═══ DATASET ═══

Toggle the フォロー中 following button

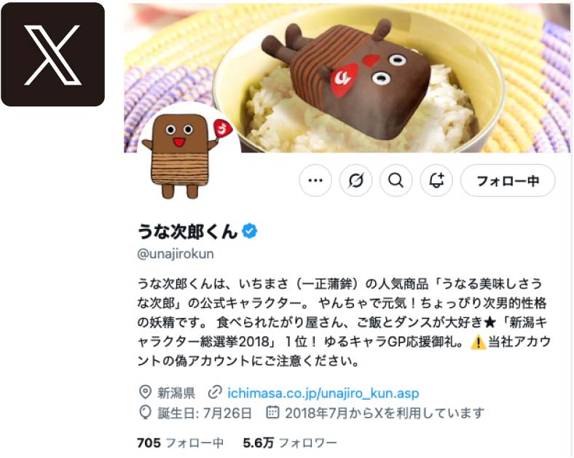pos(508,181)
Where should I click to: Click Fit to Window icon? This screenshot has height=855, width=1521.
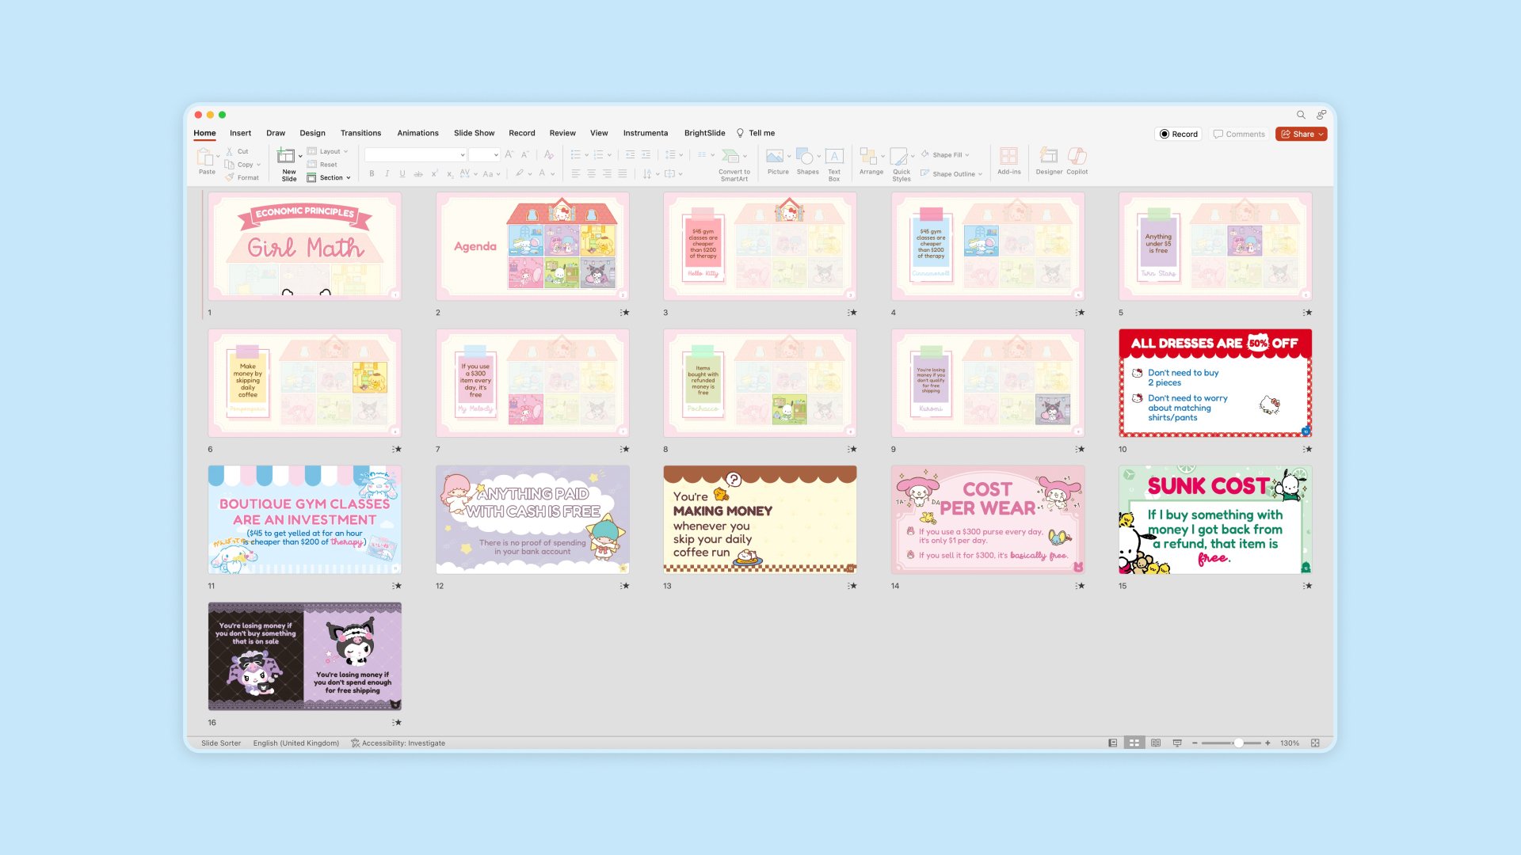point(1315,743)
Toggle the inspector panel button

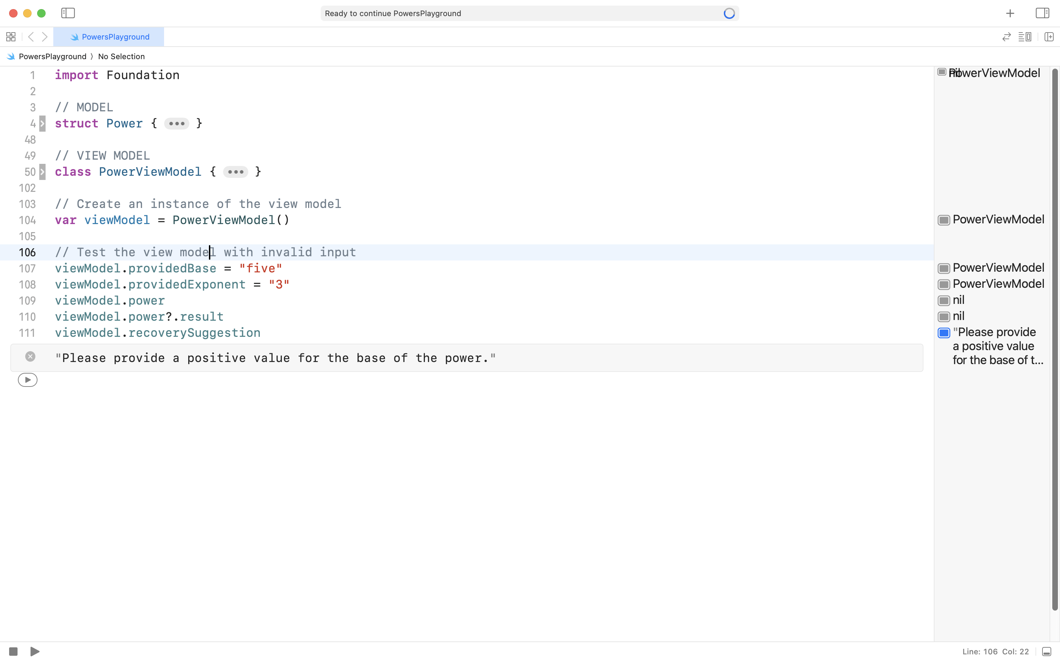pyautogui.click(x=1042, y=13)
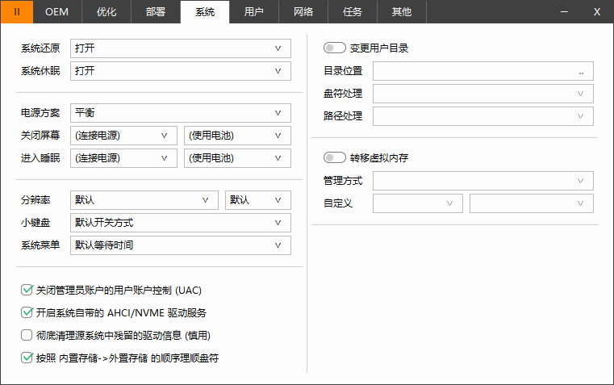Open the 系统还原 dropdown
Image resolution: width=614 pixels, height=385 pixels.
pos(180,48)
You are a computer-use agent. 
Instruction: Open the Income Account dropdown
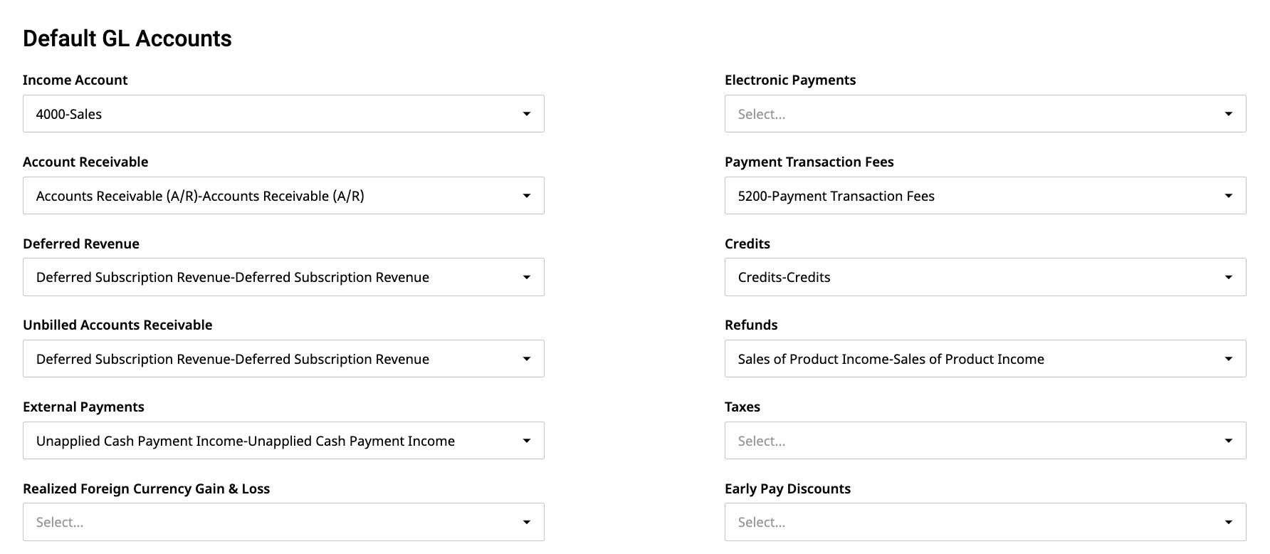coord(283,114)
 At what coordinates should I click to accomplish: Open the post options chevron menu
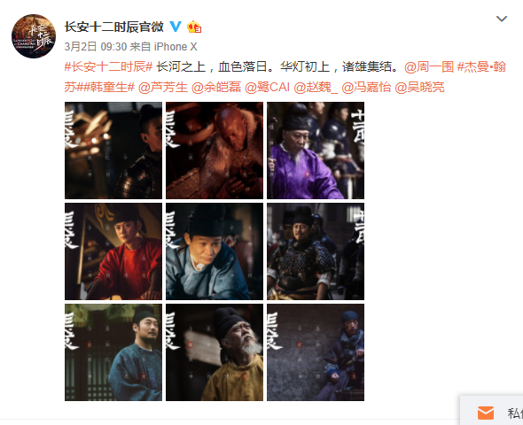[x=502, y=19]
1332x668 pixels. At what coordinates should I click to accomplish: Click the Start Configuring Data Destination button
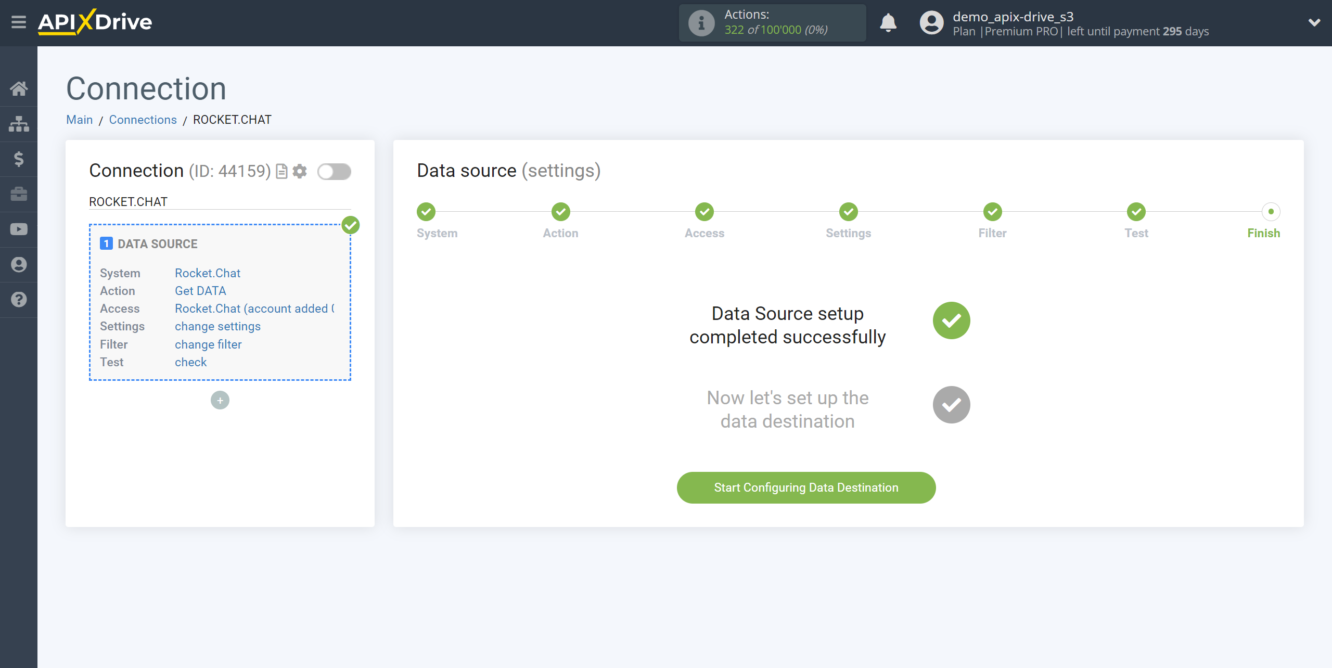click(806, 487)
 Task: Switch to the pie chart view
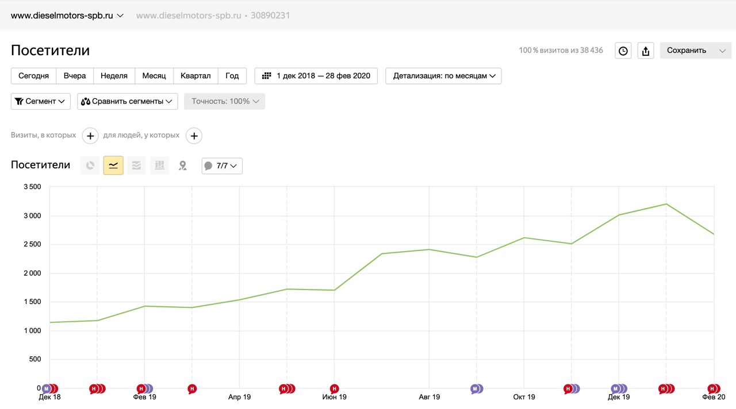click(90, 165)
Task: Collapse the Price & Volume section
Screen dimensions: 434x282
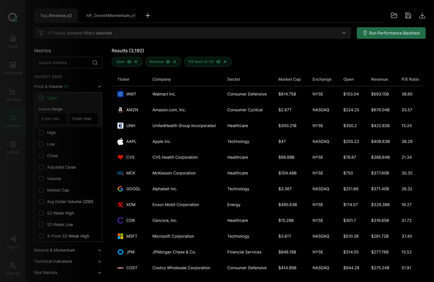Action: pyautogui.click(x=100, y=86)
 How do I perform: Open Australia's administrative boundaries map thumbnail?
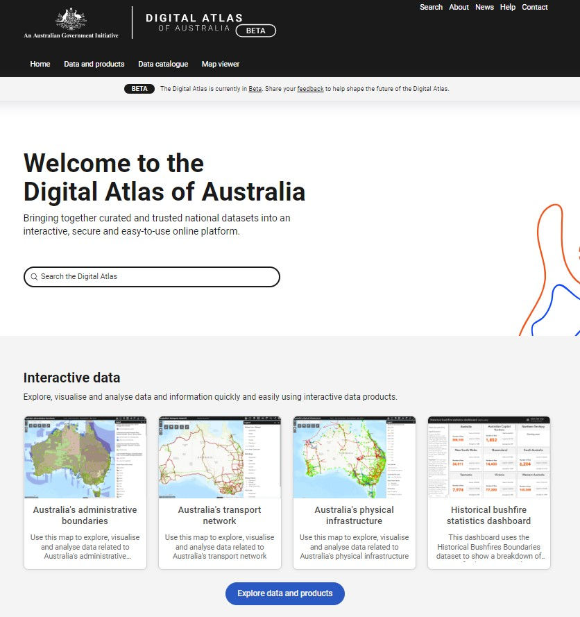point(85,457)
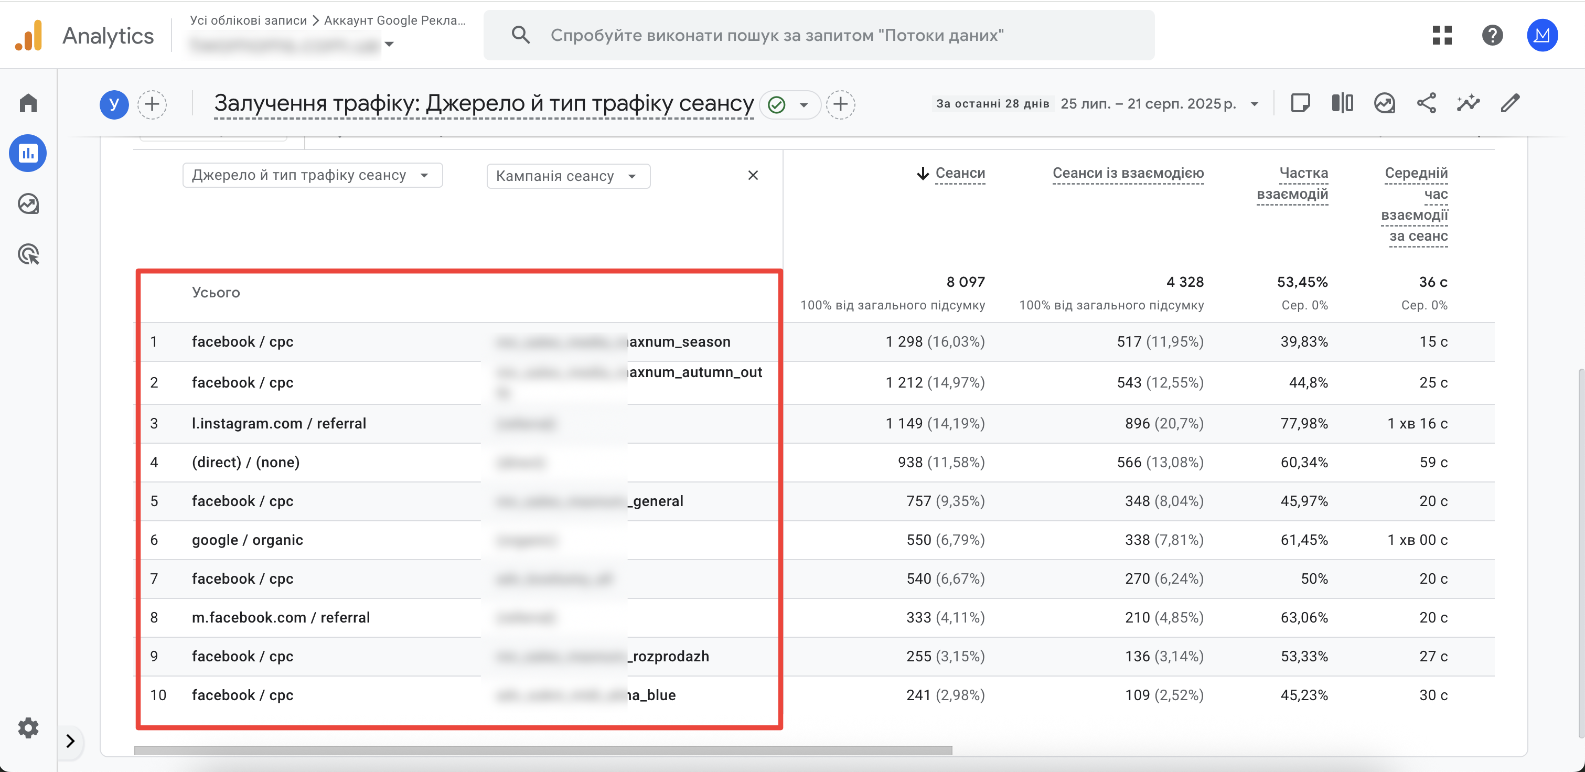Open the Admin settings gear
Viewport: 1585px width, 772px height.
click(28, 728)
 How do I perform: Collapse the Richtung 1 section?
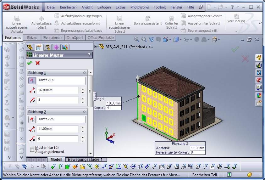[84, 73]
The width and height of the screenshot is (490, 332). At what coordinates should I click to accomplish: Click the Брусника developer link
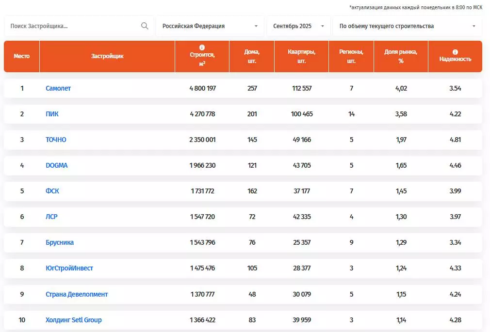60,242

═══

● PROBLEM DESCRIPTION
Print every line of the records above verbatim, leaving out the pictures.

● FULL OUTPUT
Toggle the フォロー中 following button

pos(508,181)
Where should I click to: Click Fit to Window icon? This screenshot has height=855, width=1521.
point(1315,743)
Toggle the inspector panel button

pyautogui.click(x=1042, y=13)
Open the 系统还原 dropdown
Image resolution: width=614 pixels, height=385 pixels.
pos(180,48)
You are a computer-use agent. 
Instruction: Open the Income Account dropdown
coord(283,114)
 At what coordinates should I click to accomplish: Open the post options chevron menu
[x=502, y=19]
1332x668 pixels. At what coordinates should I click to accomplish: Click the Start Configuring Data Destination button
click(806, 487)
 Task: Switch to the pie chart view
click(90, 165)
Task: Collapse the Price & Volume section
Screen dimensions: 434x282
Action: pyautogui.click(x=100, y=86)
 How do I perform: Open Australia's administrative boundaries map thumbnail?
point(85,457)
Open the Admin settings gear
Viewport: 1585px width, 772px height.
click(28, 728)
 How do I perform: Collapse the Richtung 1 section?
[84, 73]
The width and height of the screenshot is (490, 332). At what coordinates should I click to accomplish: Click the Брусника developer link
60,242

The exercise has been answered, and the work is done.